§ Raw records

■ ■ ■ ■ ■

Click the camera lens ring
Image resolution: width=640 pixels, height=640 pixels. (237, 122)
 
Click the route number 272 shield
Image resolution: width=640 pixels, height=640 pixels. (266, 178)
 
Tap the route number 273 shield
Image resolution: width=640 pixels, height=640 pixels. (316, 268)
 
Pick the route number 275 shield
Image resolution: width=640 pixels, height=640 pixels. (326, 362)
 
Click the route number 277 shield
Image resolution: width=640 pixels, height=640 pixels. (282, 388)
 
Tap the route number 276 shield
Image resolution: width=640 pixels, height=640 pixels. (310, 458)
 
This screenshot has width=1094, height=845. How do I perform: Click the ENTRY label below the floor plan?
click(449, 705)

■ ■ ■ ■ ■

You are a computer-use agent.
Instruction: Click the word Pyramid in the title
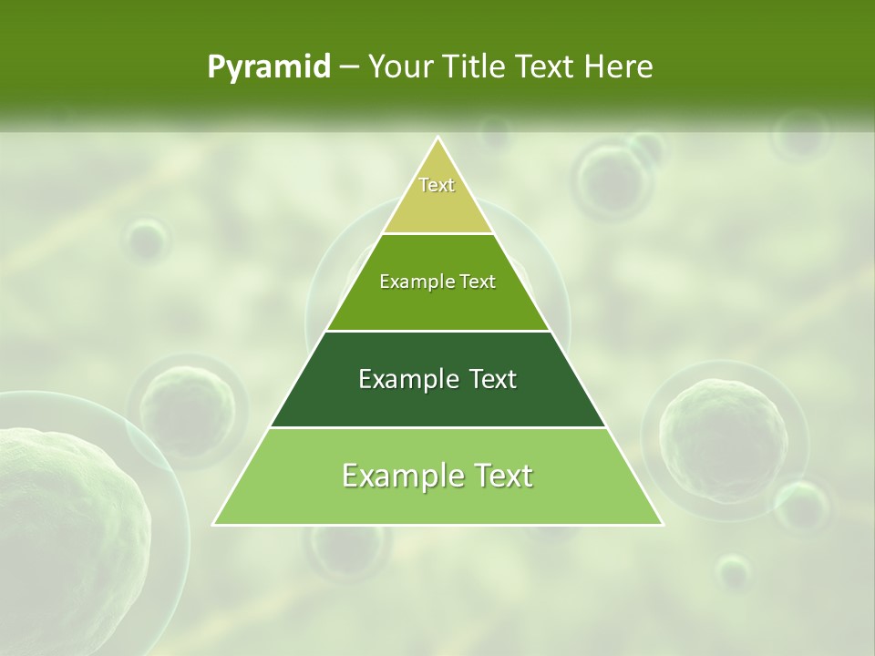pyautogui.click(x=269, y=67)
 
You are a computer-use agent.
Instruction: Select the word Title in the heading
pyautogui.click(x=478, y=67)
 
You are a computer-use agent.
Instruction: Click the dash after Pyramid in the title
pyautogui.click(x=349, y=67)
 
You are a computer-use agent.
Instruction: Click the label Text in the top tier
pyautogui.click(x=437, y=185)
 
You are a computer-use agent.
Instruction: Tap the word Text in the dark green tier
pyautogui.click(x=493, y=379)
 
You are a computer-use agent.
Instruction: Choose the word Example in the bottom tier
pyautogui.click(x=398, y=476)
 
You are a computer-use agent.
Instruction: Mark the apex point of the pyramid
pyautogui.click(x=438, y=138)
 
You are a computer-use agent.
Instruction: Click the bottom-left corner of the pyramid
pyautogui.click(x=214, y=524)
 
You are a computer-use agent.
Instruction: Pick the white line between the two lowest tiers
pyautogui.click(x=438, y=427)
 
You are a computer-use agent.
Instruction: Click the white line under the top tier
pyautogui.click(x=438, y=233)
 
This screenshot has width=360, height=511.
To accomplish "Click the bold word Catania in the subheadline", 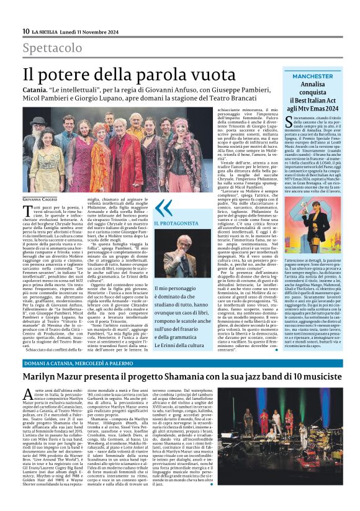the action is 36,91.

■ ■ ■ ■ ■

Rewrite the records starting with the line that contains "Click the camera lens ring" and going on through the line that contains "click(449, 705)", requests included, and move every coordinate in the answers by -35. Leave the rest of the records out.

§ WRITTEN REPLY
Click the camera lens ring
Image resolution: width=640 pixels, height=640 pixels. (202, 87)
 
Click the route number 272 shield
Image resolution: width=640 pixels, height=640 pixels. (231, 143)
 
Tap the route number 273 shield
Image resolution: width=640 pixels, height=640 pixels. (281, 233)
 
Pick the route number 275 shield
Image resolution: width=640 pixels, height=640 pixels. (291, 327)
 
Click the route number 277 shield
Image resolution: width=640 pixels, height=640 pixels. (247, 353)
 
Tap the route number 276 shield
Image resolution: width=640 pixels, height=640 pixels. (275, 423)
 
This screenshot has width=1094, height=845. How do I perform: Click the ENTRY label below the floor plan?
click(414, 670)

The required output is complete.